◆ **Problems**
[A] Please reproduce the part of the Savage trigger discussion starting at "It's trivial to" and ending at "of the trigger)", word for word.
[B] Write the next part of the Savage trigger discussion, picking up after its final sentence.

◆ **Article**
☆ ☆ ☆ ☆

Just picked up a center-feed Savage Stevens 200 and got to try it out at the range. After fiddling with the factory trigger adjustments and setting the wire spring as light as it will go without slam-fires I’m still not particularly impressed with the trigger weight (my mosin is lighter than that after some shimming). So being both an eternal tinkerer and a cheap bugger (read not willing to spend $+100 on an aftermarket trigger for a $300 rifle), I’m wondering if anyone has attempted adding a set screw for sear clearance on this trigger. I figure with a tap, some careful drilling, and a $0.98 headless screw, one could lighten this trigger up quite a bit – set to no less than 0.015” of course. My only concern (and the reason I haven’t gone ahead and done it already) is the surface hardening Savage adds to the sear contact of the trigger. Than again, the base of the sear notch on the trigger is not a friction point, but just holds the sear at a given clearance, right.
I’d basically be adding the sear set screw that comes with all the pre-accutrigger Savages, placing it in the same location as on these. Your thoughts…
 
There are 3 factory adjustments. Two for limits of travel (and sear engagement), and one for the safety. Plus the tension spring you mentioned.

It's trivial to set the trigger to have sero take up or over travel. Polishing the sear and trigger can reduce creep and lighten the pull somewhat. Beyond that, you'd have to bust out the stones and start removing material from the sear (a very tiny amount). I suppose adding a setscrew would achieve the same effect (partially, anyway. It wouldn't do anything to smooth the operation of the trigger)

☆ ☆ ☆ ☆

◆ **Supplied data**
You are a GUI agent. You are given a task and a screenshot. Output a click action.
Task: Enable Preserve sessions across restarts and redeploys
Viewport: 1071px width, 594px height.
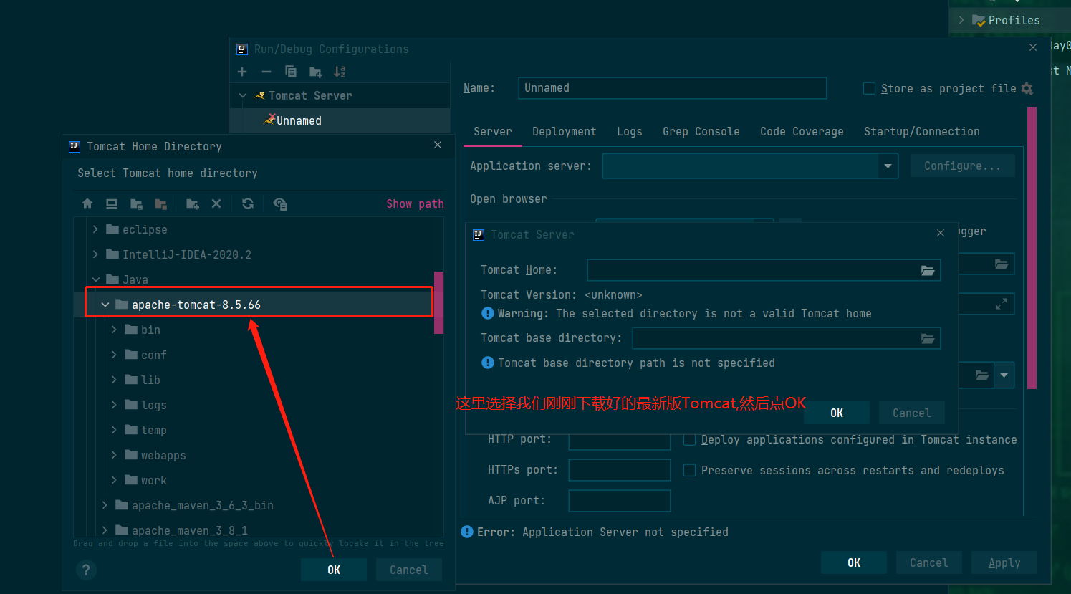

☆ ☆ ☆ ☆

◆ **Expected answers**
[A]
It's trivial to set the trigger to have sero take up or over travel. Polishing the sear and trigger can reduce creep and lighten the pull somewhat. Beyond that, you'd have to bust out the stones and start removing material from the sear (a very tiny amount). I suppose adding a setscrew would achieve the same effect (partially, anyway. It wouldn't do anything to smooth the operation of the trigger)

[B]
The consensus is that you can safely take the stock trigger down to 2.5-3 lbs using the above methods. This is on the light side of where a 'normal' hunting trigger is (most are ~5lbs off the shelf in my experience). Past that, you get into an area of potential accidental discharges.
 
Am I missing something? My Stevens has 3 adjustment screws: one for safety clearence, one for overtravel (both of these are at the rear of the trigger), and one for wire spring tension adjustment. From what I understand, pre-accutrigger savages also came with an adjustment screw that sat right at the sear of the trigger, but mine has no such thing. This is what I wanted to add.
varminthunters dot com has a write-up on this
 
Here is a couple of pics of a pre-accutrigger trigger that might help you out. You can clearly see the sear engagement screw which the Stevens does not have. I don't know what kind of luck you would have trying to add that screw. You could always try, I suppose.

HPIM13831.jpg


HPIM13851.jpg


Adjusting the wire spring does very little to lighten the trigger pull, you really need that sear engagement.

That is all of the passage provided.